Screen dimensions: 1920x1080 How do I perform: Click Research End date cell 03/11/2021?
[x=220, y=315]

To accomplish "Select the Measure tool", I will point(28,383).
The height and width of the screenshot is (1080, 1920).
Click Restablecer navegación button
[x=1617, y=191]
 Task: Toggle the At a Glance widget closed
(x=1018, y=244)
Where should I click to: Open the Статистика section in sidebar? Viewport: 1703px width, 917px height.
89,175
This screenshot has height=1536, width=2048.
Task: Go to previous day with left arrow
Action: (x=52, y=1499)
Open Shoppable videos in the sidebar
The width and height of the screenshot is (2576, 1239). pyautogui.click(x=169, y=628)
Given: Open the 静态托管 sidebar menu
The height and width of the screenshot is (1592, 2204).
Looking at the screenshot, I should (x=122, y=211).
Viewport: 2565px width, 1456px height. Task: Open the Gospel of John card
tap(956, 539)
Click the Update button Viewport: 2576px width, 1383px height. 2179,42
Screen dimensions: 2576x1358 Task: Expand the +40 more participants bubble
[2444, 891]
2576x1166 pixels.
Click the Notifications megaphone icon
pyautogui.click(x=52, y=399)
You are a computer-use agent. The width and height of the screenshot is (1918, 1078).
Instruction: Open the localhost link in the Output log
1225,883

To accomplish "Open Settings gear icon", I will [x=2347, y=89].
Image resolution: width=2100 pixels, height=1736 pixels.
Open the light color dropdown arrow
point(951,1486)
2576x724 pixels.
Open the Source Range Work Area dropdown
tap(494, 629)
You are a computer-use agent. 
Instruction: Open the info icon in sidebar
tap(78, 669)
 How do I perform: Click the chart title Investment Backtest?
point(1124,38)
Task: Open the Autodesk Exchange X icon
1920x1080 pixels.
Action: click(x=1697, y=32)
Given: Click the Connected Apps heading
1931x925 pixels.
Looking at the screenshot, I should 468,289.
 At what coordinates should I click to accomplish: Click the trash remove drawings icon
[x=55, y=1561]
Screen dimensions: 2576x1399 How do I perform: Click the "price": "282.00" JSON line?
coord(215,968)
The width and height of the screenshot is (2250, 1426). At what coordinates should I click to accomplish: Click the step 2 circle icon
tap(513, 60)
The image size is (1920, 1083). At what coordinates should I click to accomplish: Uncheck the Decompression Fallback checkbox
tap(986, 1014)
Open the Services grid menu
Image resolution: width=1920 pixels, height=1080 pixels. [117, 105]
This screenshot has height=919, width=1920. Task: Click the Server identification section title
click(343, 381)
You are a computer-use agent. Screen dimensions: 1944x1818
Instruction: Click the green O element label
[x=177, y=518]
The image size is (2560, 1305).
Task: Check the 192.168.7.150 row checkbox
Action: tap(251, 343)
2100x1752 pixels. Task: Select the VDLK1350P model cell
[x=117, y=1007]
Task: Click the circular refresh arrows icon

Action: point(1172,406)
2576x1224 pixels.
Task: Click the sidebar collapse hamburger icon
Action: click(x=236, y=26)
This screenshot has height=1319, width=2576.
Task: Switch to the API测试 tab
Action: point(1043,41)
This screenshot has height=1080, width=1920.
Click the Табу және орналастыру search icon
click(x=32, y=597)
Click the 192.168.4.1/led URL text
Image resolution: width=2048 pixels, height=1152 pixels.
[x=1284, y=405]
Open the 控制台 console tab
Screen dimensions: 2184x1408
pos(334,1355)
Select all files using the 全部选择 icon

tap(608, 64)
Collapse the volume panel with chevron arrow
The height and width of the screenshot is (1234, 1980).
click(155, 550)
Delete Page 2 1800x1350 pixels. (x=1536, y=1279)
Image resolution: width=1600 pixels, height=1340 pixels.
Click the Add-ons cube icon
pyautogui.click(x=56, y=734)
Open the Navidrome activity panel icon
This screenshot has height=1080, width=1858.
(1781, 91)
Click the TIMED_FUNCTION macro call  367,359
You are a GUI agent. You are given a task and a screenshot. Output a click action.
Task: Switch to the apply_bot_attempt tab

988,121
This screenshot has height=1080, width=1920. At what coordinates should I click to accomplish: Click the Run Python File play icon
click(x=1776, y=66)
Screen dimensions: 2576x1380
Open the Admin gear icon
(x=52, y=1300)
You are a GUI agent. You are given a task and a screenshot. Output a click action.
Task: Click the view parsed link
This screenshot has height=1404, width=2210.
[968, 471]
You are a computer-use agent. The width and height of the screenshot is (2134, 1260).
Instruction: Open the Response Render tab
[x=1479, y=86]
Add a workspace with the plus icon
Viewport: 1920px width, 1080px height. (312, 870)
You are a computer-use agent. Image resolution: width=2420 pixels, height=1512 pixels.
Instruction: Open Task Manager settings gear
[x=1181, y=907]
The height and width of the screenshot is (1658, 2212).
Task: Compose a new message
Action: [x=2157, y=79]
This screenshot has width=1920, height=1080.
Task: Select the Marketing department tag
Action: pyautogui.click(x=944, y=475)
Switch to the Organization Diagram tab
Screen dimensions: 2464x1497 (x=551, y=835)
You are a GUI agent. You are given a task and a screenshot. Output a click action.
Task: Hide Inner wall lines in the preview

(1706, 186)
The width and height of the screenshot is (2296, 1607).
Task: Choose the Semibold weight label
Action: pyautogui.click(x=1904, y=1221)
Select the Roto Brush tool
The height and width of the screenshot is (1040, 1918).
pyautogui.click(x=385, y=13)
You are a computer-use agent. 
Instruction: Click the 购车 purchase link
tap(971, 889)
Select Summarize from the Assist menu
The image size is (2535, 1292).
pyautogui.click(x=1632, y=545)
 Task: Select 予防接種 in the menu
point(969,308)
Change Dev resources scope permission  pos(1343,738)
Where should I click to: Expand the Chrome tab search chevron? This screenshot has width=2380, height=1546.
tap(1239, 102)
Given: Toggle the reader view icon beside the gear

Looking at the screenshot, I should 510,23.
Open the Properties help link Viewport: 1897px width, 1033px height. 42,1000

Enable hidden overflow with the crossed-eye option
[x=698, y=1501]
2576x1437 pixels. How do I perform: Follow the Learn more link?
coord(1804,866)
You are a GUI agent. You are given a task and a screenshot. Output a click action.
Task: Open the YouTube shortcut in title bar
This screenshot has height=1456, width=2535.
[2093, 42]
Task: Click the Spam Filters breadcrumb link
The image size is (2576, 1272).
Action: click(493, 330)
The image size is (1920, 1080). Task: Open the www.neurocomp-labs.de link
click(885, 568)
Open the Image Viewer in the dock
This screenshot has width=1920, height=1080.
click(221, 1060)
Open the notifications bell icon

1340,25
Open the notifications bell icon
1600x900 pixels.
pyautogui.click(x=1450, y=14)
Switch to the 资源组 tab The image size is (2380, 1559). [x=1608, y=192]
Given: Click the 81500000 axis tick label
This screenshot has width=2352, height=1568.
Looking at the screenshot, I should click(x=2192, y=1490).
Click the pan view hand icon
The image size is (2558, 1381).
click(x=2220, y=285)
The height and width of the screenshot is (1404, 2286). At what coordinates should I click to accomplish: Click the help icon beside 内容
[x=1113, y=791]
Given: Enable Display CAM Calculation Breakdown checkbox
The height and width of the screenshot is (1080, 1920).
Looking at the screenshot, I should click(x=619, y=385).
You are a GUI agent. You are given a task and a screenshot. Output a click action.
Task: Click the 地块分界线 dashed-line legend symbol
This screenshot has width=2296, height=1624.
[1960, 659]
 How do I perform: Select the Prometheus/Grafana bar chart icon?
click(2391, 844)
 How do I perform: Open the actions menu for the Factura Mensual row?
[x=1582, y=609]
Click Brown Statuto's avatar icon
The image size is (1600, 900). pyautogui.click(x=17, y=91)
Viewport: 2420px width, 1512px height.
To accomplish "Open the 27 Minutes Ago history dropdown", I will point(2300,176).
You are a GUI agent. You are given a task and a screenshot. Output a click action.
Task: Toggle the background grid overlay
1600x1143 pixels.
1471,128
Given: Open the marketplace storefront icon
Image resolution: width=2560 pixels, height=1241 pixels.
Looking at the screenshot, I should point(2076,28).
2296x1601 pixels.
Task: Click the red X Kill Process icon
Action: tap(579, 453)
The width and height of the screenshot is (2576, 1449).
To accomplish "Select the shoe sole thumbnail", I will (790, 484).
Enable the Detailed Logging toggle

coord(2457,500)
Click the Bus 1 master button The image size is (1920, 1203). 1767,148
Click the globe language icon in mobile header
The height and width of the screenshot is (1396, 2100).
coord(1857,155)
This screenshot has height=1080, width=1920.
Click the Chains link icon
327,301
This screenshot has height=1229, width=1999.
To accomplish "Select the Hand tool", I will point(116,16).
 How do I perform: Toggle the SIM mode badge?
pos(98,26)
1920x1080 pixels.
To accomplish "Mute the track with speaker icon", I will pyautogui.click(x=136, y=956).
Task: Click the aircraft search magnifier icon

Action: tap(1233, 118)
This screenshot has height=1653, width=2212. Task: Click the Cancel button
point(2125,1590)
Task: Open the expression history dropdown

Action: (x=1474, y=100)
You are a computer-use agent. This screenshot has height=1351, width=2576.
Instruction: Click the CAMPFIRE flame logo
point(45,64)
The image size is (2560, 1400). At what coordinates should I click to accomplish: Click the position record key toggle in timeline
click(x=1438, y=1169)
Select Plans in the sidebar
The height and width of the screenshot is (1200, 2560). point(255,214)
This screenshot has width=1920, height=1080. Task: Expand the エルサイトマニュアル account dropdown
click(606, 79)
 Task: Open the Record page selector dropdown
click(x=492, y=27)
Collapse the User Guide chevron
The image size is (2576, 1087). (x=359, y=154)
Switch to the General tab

================================

→ **Task description**: Final part of the records: return the line that contains "Collapse the User Guide chevron" and every line after it, exactly, with no other lines added.

→ **Answer space**:
Collapse the User Guide chevron
The image size is (2576, 1087). (x=359, y=154)
Switch to the General tab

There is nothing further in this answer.